Banks use social media in a variety of ways—for marketing, providing incentives, facilitating applications, inviting public feedback, and engaging with potential and existing customers. Social media interactions tend to be both informal and organic and may occur in less secure environments, which present unique risk management challenges. Social media usage can impact an institution’s compliance and legal, reputational, and operational risks.
Compliance and legal risks
Generally, compliance laws and regulations do not specifically exclude social media activity and, as a result, banks will want to ensure that their activity meets all applicable legal and regulatory requirements. Employees using social media platforms to advertise, market, and open new accounts may inadvertently trigger disclosure or other requirements by, for example, stating pricing information. Challenges can arise if the bank provides inadequate disclosures or does not deliver required information in a timely manner.
An institution’s interactions with consumers through social media may also require compliance under consumer protection laws. For example, comments related to the bank’s performance in meeting community credit needs received through social media are subject to the same Community Reinvestment Act requirements as comments received through other means. Similarly, notification of errors by consumers involving electronic fund transfers or open-end credit transactions through social media may require investigation under compliance rules. Finally, the broad definitions of advertising in several regulations mean that social media activity has the potential to fall within the scope of multiple requirements.
Social media can raise reputational risk due to the speed and magnitude of any potential exposure. For example, a consumer’s description of a negative experience, even if unfounded, is magnified by the visibility on social media. Additionally, a bank’s reputation can be influenced by risks related to using a third party to provide social media services or having another party fraudulently use the bank’s name or brand. Although often outside the direct control of the institution, the actions of others may affect public perception and its reputation.
An institution’s use of social media can elevate operational risk because of social media account takeover attempts and the distribution of malware. An institution’s hacked account may result in the distribution or loss of sensitive consumer and bank data, with possible financial, legal, and reputational consequences.
Institutions that participate in social media will want to consider having risk management programs that allow them to identify, measure, monitor, and control social media risks. A bank’s compliance program will want to address social media usage through effective board oversight, clear roles and responsibilities, policies and procedures, employee training, and an audit program that ensures compliance with internal procedures. Additionally, the bank may want to include in its risk management program an oversight process to monitor information posted to proprietary social media sites and a process for selecting and monitoring third-party providers.
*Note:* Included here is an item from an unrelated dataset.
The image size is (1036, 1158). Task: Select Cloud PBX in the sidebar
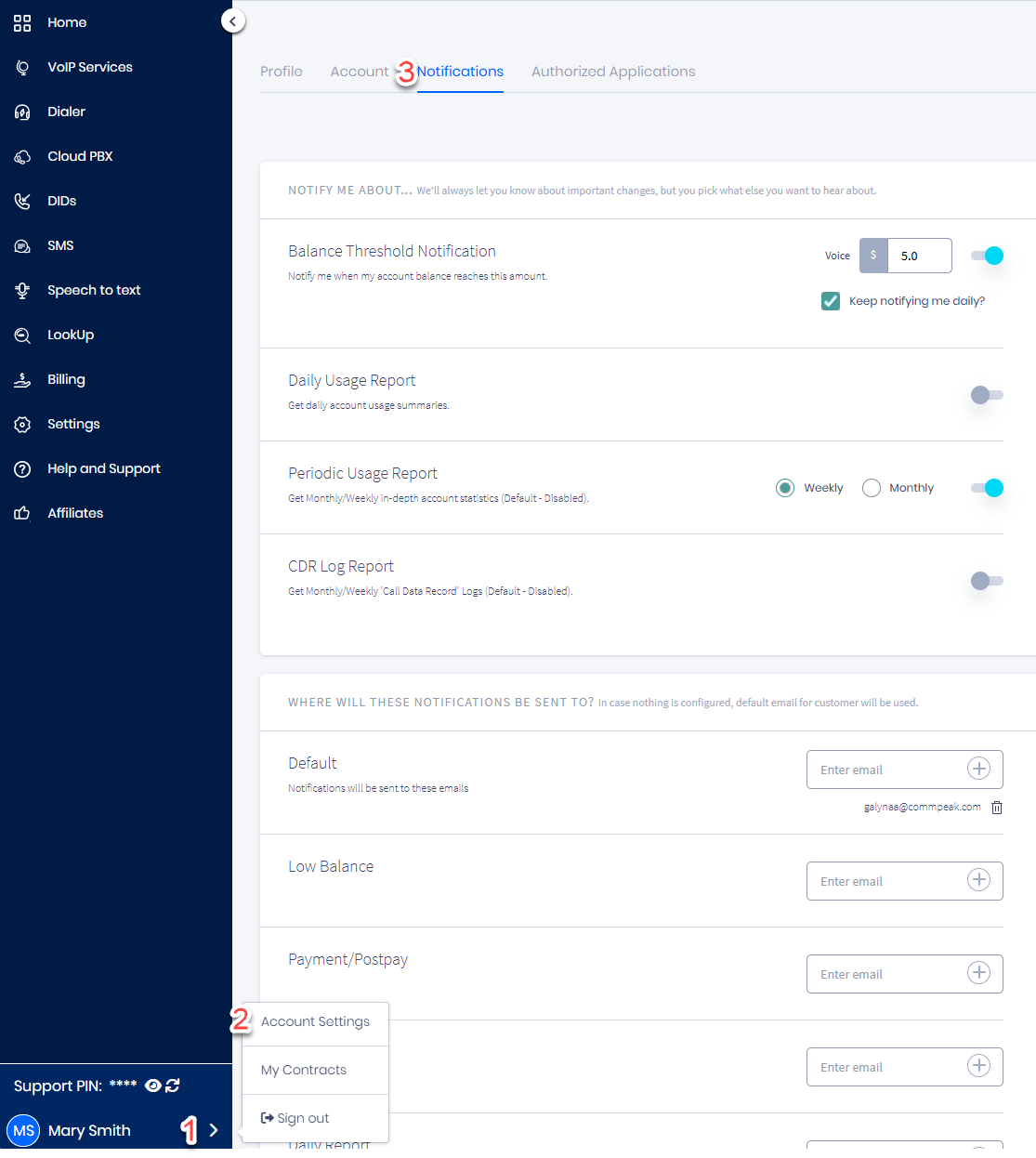point(80,156)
As with any product or service, institutions can limit potential compliance risks and consumer harm through a risk management program appropriate for the volume and complexity of their social media activity. Banks may want to engage the following specialty functions in addition to compliance when designing a social media program: technology, information security, legal, human resources, and marketing. Banks may also want to evaluate the risk management program periodically to ensure ongoing compliance since guidance, laws, and social media usage change over time.
The interagency guidance does not establish new requirements. Rather, it highlights aspects of consumer protection laws and regulations likely to apply to social media activity, identifies areas where risk is potentially increased, and shares guidance on risk management practices. Many banks have continued to expand social media activity since CA 13-22 was issued. We encourage institutions to review CA 13-22 and make appropriate enhancements to their compliance programs in order to adequately manage the risks related to social media usage.